Написал я столь серьезно такое пространное изложение истории такого неважного словца — хотя бы для будущего ученого собирателя русского словаря, для какого-нибудь будущего Даля * , и если я читателям теперь надоел, то зато будущий Даль меня поблагодарит. Ну так пусть для него одного и написано. Если же хотите, то, для ясности,покаюсь вполне: мне, в продолжение всей моей литературной деятельности, всего болеенравилось в ней то, что и мне удалось ввести совсем новое словечко в русскую речь, и когда я встречал это словцо в печати, то всегда ощущал самое приятное впечатление; ну, теперь, стало быть, вы поймете, почему я нашел возможным описать такие пустяки даже в особой статейке.
Глава вторая
I. Лакейство или деликатность?
Известно, что все русские интеллигентные люди чрезвычайно деликатны, то есть в тех случаях, когда они имеют дело с Европой или думают, что на них смотрит Европа, — хотя бы та, впрочем, и не смотрела на них вовсе. О, дома, про себя и между собою, мы свое возьмем, дома весь европеизм по боку — взять лишь, походя, наши отношения семейные, гражданские, чести, долга, в самом огромном большинстве случаев. Да и кто из проповедующих «европейские» идеи серьезно у нас в них верит? Конечно, лишь люди честные и при этом непременно добрые (так что и верят-то лишь по доброте души), но ведь много ль у нас таких-то? Если уж всё говорить, так ведь у нас, может быть, нет ни одного европейца, потому что мы и неспособны быть европейцами. Умы же передовые, биржевые и всячески руководящие берут у нас с европейских идей лишь оброк, и я думаю, что это у нас так и есть, повсеместно.
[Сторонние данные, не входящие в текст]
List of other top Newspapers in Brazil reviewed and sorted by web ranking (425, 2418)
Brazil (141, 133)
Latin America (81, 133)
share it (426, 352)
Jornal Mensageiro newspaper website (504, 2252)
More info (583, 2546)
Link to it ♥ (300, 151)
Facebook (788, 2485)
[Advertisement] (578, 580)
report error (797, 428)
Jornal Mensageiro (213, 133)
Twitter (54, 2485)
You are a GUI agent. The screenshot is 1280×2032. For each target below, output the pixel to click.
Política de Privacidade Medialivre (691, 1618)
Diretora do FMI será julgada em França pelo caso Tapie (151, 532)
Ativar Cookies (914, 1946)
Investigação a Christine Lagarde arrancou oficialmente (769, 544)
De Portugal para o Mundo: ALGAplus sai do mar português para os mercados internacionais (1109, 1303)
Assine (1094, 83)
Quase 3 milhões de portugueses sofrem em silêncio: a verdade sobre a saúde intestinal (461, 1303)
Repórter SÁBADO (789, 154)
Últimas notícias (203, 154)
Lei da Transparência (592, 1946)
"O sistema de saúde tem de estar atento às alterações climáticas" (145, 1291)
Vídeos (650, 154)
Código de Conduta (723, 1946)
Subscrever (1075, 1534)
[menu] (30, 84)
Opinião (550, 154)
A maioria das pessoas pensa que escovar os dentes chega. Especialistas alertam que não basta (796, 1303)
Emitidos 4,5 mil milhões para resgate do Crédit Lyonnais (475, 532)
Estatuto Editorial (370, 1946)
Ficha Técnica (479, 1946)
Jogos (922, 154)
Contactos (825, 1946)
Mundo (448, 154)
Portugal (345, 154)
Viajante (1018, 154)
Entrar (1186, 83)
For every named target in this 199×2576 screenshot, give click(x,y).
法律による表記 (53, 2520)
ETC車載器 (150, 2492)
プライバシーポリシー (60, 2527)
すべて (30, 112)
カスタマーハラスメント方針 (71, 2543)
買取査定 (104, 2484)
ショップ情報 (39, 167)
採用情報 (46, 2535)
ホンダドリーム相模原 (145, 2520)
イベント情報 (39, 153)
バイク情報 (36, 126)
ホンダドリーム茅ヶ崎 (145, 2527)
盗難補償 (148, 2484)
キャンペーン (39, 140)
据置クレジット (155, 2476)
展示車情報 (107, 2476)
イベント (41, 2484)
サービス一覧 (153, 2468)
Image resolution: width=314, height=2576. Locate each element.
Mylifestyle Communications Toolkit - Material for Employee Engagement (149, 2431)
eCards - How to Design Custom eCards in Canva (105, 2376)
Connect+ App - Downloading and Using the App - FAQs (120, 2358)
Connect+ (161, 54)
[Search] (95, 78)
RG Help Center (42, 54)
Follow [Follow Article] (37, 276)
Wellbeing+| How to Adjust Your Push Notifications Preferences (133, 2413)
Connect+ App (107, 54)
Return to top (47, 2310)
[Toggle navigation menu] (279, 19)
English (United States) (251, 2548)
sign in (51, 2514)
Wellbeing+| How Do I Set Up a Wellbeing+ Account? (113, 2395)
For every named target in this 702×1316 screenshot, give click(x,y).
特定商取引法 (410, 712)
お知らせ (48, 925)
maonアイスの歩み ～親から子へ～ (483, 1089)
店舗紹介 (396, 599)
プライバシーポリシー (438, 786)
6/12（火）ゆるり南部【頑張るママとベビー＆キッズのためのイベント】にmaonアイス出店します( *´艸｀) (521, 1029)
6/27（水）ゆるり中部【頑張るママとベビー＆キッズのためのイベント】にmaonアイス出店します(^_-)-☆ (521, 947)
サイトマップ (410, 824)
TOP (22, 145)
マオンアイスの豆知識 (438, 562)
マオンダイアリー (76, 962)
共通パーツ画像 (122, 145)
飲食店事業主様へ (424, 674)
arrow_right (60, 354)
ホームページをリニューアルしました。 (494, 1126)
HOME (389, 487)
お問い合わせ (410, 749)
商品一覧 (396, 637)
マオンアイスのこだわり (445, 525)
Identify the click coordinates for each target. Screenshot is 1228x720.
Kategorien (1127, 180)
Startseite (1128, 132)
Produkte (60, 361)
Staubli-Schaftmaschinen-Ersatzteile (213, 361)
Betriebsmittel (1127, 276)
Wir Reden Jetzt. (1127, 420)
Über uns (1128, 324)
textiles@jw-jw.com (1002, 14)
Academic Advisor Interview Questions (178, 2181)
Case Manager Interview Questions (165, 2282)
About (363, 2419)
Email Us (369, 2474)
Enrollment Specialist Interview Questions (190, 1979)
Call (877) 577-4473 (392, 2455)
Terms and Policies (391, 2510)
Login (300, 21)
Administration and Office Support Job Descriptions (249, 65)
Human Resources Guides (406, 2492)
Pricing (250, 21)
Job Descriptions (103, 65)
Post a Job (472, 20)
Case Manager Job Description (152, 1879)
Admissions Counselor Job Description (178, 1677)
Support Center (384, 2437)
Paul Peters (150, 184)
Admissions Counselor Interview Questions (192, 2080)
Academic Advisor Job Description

Не говорю, конечно, про людей с большим здравым смыслом: те не верят в европейские идеи, потому что и верить-то не во что, ибо никогда и ничто на свете не отличалось такою неясностью, туманностью, неопределенностью и неопределимостью, как тот «цикл идей»,который мы нажили себе в двухсотлетний период нашего европейничания, — а в сущности не цикл, а хаос обрывков чувств, чужих недопонятых мыслей, чужих выводов и чужих привычек, но особенно слов, слов и слов * — самых европейских и либеральных, конечно, но для нас всё же слов, и только слов.